Pesquisa do professor da Universidade Federal do Rio Grande do Sul (UFRGS) José Vicente Tavares dos Santos analisou 715 greves policiais (52 de policiais militares), entre 1997 a 2017, para concluir que os grevistas são anistiados na maior parte dos casos. 

"Com crescimento das bancadas de policiais nas Assembleias e no Congresso, temos um cenário preocupante de que Executivo e Judiciário punem os grevistas, mas os parlamentares aprovam anistia. E Bolsonaro teve um papel como parlamentar de endossar as anistias", afirma Lima. 

O pesquisador diz ainda que a aliança entre bolsonaristas e policiais grevistas têm três dimensões: a reivindicação da classe por melhores salários e condições, a convergência ideológica conservadora (defesa das armas e do excludente de ilicitude, por exemplo) e a conjuntura eleitoral. Se os policiais alavancam seus votos ao se associarem ao capitão, o presidente, ao inflamar os movimentos, enfraquece governadores de oposição alvos das greves. 

Ainda assim, o que motiva as greves de PMs, de acordo com Santos, é muito mais a questão da carreira (95%) do que a questão política (5%). O deputado estadual Sargento Rodrigues (PTB), que se elegeu após a greve de 1997 em Minas Gerais, diz ser testemunha de que policiais sempre se mobilizaram por melhores salários "sem se preocupar com a coloração partidária de quem está no poder". 

"Não tem a ver com direita e esquerda. Eu não defendo partido não, eu defendo a minha classe, de servidores da segurança", diz o deputado, que passou a maior parte da vida partidária no PDT. 

Para Rodrigues, nem Bolsonaro representa a causa policial. "Se ele tivesse a pauta da polícia, tinha deixado os policiais de fora da reforma da Previdência, porque é atividade de risco.

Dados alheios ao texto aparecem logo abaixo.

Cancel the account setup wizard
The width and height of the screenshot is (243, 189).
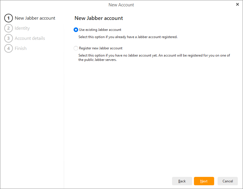(x=227, y=181)
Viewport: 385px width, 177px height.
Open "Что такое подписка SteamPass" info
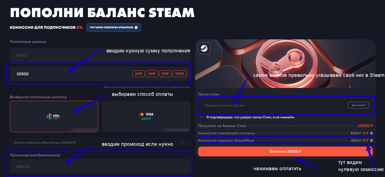click(113, 27)
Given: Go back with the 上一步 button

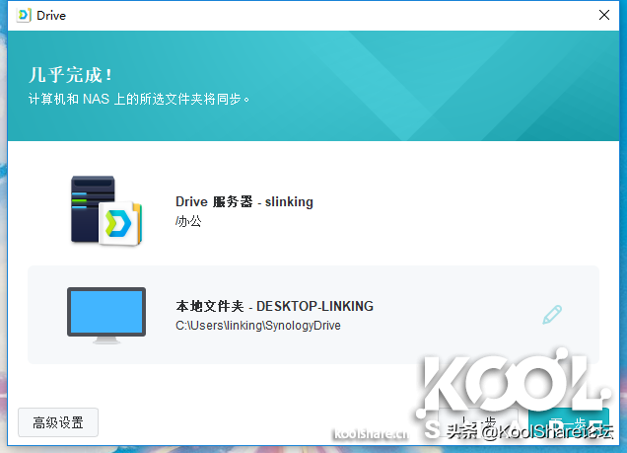Looking at the screenshot, I should pyautogui.click(x=478, y=422).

E agora os policiais têm que trabalhar cinco anos a mais", diz. 

Ele admite, contudo, que há uma identificação com o presidente, "pela formação, defesa das armas, da família, do combate à corrupção com o ministro Sergio Moro". Enquanto a esquerda "se choca com as ideias que os servidores da segurança pública defendem, por exemplo, por serem a favor de invasão de terra pelo MST". 

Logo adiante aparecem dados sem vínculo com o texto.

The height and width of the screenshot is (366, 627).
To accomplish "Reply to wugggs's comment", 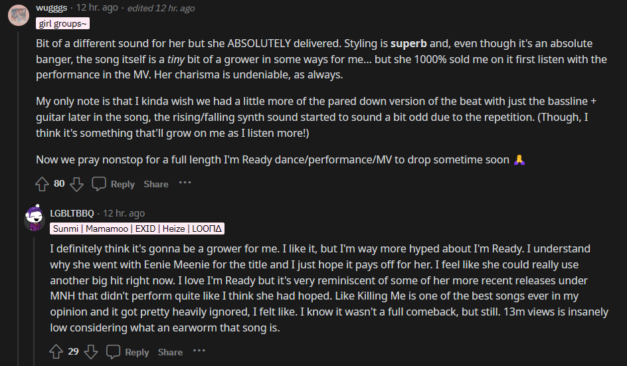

Há três anos, antes da rede bolsonarista se voltar contra Cid Gomes, houve indícios do casamento entre essa nova direita e policiais grevistas na greve do Espírito Santo. Naquela ocasião, o modus operandi de mobilização foi o mesmo: vídeos espalhados pelas redes sociais e pelo WhatsApp. 

O próprio Bolsonaro gravou um vídeo, afirmando que o movimento não era uma greve e citando seu colega Assumção. O hoje deputado ficou preso de fevereiro a dezembro de 2017 e foi acusado, ao lado de dois assessores do ex-deputado federal Carlos Manato (PSL), por formação de organização criminosa, atentado contra a segurança pública e incitação ao crime.

No ano passado, Assumção foi condenado a cinco anos e seis meses de prisão, em regime semiaberto, por ter sido um dos principais articuladores da greve, na opinião da juíza Gisele Souza de Oliveira, da 4ª Vara Criminal de Vitória. O deputado recorre, afirma que estava a mais de 300 km de distância do epicentro da greve e quer ser julgado pelo Tribunal Militar. 

Segundo a denúncia do Ministério Público, a manutenção do movimento por tantos dias só foi possível pela ação coordenada de policiais, representantes de associações de classe e familiares. As investigações analisaram publicações em redes sociais, interceptações telefônicas, fotografia dos protestos e documentos apreendidos.